About this exercise - Copy all lines containing the string "agent" from the records below.

Data provided -

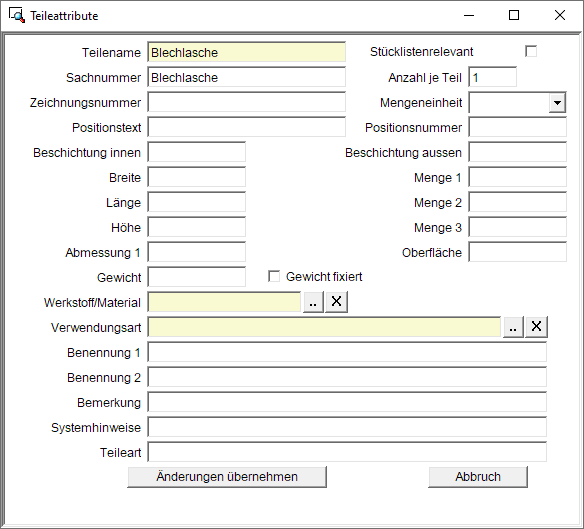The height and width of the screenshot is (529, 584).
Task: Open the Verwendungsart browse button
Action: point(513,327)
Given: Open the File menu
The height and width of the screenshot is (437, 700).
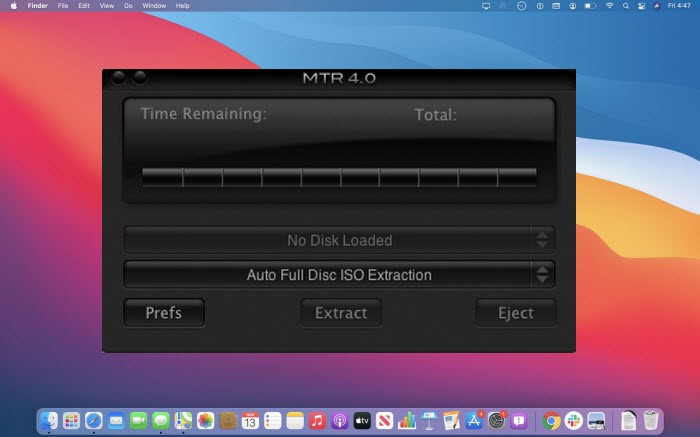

==

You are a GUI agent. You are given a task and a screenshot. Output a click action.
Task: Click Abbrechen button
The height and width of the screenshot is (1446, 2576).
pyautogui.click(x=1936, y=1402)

...

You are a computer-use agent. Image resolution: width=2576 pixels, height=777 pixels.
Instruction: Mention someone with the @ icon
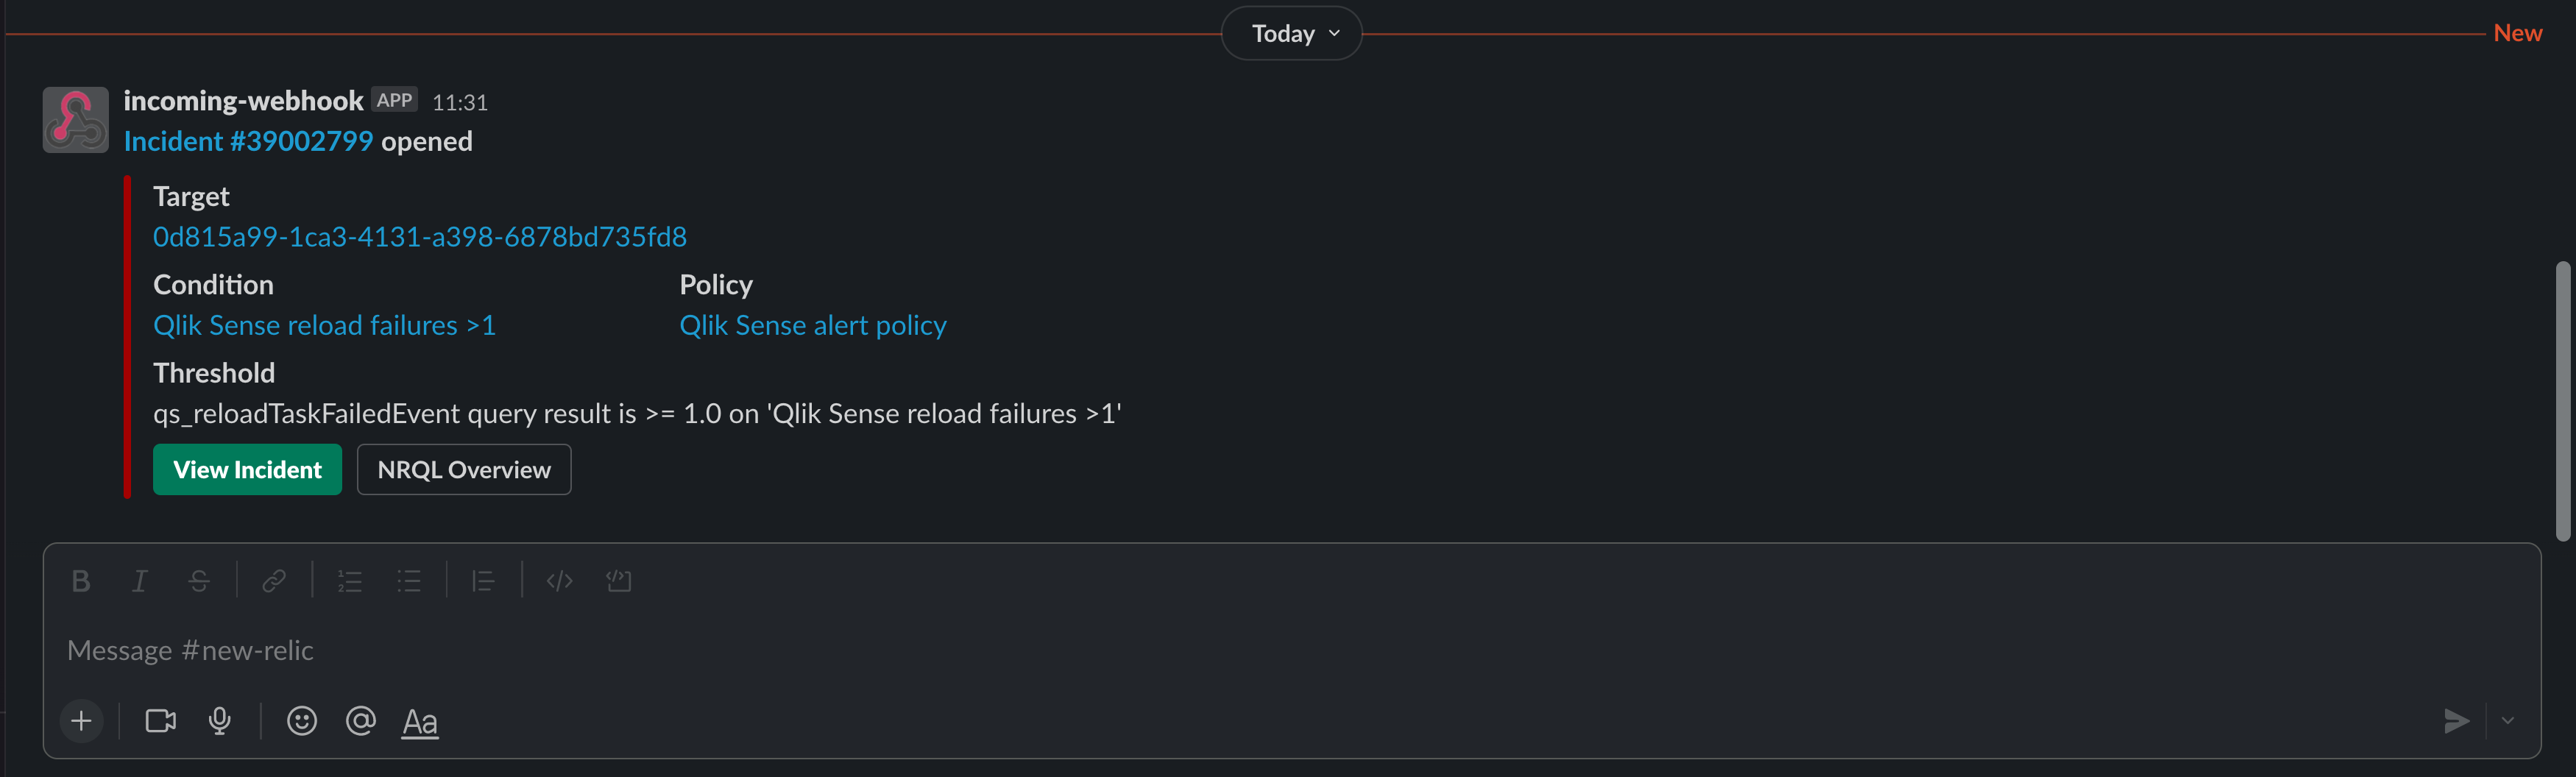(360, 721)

Response below -
You are a GUI agent. You are given a task and a screenshot. Output a click action.
You are a computer-use agent. Image resolution: width=2576 pixels, height=777 pixels.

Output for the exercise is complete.